» **Work instructions**:
Retype each of the records below exactly, line for line.

» **Record excerpts**:

#####

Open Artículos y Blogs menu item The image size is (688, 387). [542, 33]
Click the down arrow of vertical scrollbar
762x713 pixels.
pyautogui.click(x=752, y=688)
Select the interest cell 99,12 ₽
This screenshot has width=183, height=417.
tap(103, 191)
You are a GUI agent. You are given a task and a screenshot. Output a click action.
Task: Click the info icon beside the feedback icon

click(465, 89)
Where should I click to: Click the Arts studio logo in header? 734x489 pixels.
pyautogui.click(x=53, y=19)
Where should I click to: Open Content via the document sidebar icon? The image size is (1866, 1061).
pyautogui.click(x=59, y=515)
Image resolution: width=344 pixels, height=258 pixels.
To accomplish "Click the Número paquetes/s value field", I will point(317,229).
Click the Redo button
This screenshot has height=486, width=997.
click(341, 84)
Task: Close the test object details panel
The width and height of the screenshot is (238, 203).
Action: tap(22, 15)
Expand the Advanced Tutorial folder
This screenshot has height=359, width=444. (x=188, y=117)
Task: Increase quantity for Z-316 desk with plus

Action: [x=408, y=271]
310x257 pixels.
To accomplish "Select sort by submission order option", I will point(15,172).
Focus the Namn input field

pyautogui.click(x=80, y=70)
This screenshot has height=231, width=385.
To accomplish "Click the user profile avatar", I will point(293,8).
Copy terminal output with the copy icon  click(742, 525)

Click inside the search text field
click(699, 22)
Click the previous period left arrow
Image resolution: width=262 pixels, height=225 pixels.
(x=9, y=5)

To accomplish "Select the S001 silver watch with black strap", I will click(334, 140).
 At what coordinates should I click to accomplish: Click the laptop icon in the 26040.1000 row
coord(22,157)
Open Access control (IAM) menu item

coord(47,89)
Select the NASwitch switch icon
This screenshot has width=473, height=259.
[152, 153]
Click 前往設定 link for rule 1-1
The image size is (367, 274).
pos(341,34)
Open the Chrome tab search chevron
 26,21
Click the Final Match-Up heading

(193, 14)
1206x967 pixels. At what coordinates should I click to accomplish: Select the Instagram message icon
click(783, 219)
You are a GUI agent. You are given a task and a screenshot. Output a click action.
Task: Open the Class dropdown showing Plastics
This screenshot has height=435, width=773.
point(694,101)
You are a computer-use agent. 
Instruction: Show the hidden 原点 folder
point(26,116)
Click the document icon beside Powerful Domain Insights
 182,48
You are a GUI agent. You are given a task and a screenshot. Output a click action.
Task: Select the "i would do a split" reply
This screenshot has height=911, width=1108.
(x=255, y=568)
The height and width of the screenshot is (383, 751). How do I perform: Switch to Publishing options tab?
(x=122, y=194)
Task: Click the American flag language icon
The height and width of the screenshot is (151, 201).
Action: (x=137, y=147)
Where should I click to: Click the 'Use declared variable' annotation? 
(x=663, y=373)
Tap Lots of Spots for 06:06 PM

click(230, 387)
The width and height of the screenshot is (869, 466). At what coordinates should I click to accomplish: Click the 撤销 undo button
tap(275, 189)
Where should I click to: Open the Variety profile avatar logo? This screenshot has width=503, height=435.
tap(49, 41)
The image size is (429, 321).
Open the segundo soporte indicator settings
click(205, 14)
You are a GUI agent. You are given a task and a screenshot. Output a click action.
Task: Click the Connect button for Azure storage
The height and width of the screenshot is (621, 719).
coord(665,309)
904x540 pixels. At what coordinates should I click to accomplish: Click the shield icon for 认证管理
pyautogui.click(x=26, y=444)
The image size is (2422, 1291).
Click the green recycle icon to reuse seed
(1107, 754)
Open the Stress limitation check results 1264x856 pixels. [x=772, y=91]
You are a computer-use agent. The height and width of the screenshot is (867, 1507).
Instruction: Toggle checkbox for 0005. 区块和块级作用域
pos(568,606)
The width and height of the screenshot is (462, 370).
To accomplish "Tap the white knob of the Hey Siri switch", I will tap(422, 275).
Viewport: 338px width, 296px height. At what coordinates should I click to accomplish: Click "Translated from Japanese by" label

#####

» **Result**:
Open Artículos y Blogs menu item The image size is (688, 387). [542, 33]
Click the down arrow of vertical scrollbar
762x713 pixels.
pyautogui.click(x=752, y=688)
Select the interest cell 99,12 ₽
This screenshot has width=183, height=417.
tap(103, 191)
You are a GUI agent. You are given a task and a screenshot. Output a click action.
Task: Click the info icon beside the feedback icon

click(465, 89)
Where should I click to: Click the Arts studio logo in header? 734x489 pixels.
pyautogui.click(x=53, y=19)
Where should I click to: Open Content via the document sidebar icon? The image size is (1866, 1061).
pyautogui.click(x=59, y=515)
Image resolution: width=344 pixels, height=258 pixels.
To accomplish "Click the Número paquetes/s value field", I will point(317,229).
Click the Redo button
This screenshot has height=486, width=997.
click(341, 84)
Task: Close the test object details panel
The width and height of the screenshot is (238, 203).
Action: tap(22, 15)
Expand the Advanced Tutorial folder
This screenshot has height=359, width=444. (x=188, y=117)
Task: Increase quantity for Z-316 desk with plus

Action: [x=408, y=271]
310x257 pixels.
To accomplish "Select sort by submission order option", I will point(15,172).
Focus the Namn input field

pyautogui.click(x=80, y=70)
This screenshot has height=231, width=385.
To accomplish "Click the user profile avatar", I will point(293,8).
Copy terminal output with the copy icon  click(742, 525)

Click inside the search text field
click(699, 22)
Click the previous period left arrow
Image resolution: width=262 pixels, height=225 pixels.
(x=9, y=5)

To accomplish "Select the S001 silver watch with black strap", I will click(334, 140).
 At what coordinates should I click to accomplish: Click the laptop icon in the 26040.1000 row
coord(22,157)
Open Access control (IAM) menu item

coord(47,89)
Select the NASwitch switch icon
This screenshot has width=473, height=259.
[152, 153]
Click 前往設定 link for rule 1-1
The image size is (367, 274).
pos(341,34)
Open the Chrome tab search chevron
 26,21
Click the Final Match-Up heading

(193, 14)
1206x967 pixels. At what coordinates should I click to accomplish: Select the Instagram message icon
click(783, 219)
You are a GUI agent. You are given a task and a screenshot. Output a click action.
Task: Open the Class dropdown showing Plastics
This screenshot has height=435, width=773.
point(694,101)
You are a computer-use agent. 
Instruction: Show the hidden 原点 folder
point(26,116)
Click the document icon beside Powerful Domain Insights
 182,48
You are a GUI agent. You are given a task and a screenshot. Output a click action.
Task: Select the "i would do a split" reply
This screenshot has height=911, width=1108.
(x=255, y=568)
The height and width of the screenshot is (383, 751). How do I perform: Switch to Publishing options tab?
(x=122, y=194)
Task: Click the American flag language icon
The height and width of the screenshot is (151, 201).
Action: (x=137, y=147)
Where should I click to: Click the 'Use declared variable' annotation? 
(x=663, y=373)
Tap Lots of Spots for 06:06 PM

click(230, 387)
The width and height of the screenshot is (869, 466). At what coordinates should I click to accomplish: Click the 撤销 undo button
tap(275, 189)
Where should I click to: Open the Variety profile avatar logo? This screenshot has width=503, height=435.
tap(49, 41)
The image size is (429, 321).
Open the segundo soporte indicator settings
click(205, 14)
You are a GUI agent. You are given a task and a screenshot. Output a click action.
Task: Click the Connect button for Azure storage
The height and width of the screenshot is (621, 719).
coord(665,309)
904x540 pixels. At what coordinates should I click to accomplish: Click the shield icon for 认证管理
pyautogui.click(x=26, y=444)
The image size is (2422, 1291).
Click the green recycle icon to reuse seed
(1107, 754)
Open the Stress limitation check results 1264x856 pixels. [x=772, y=91]
You are a computer-use agent. The height and width of the screenshot is (867, 1507).
Instruction: Toggle checkbox for 0005. 区块和块级作用域
pos(568,606)
The width and height of the screenshot is (462, 370).
To accomplish "Tap the white knob of the Hey Siri switch", I will tap(422, 275).
Viewport: 338px width, 296px height. At what coordinates should I click to accomplish: Click "Translated from Japanese by" label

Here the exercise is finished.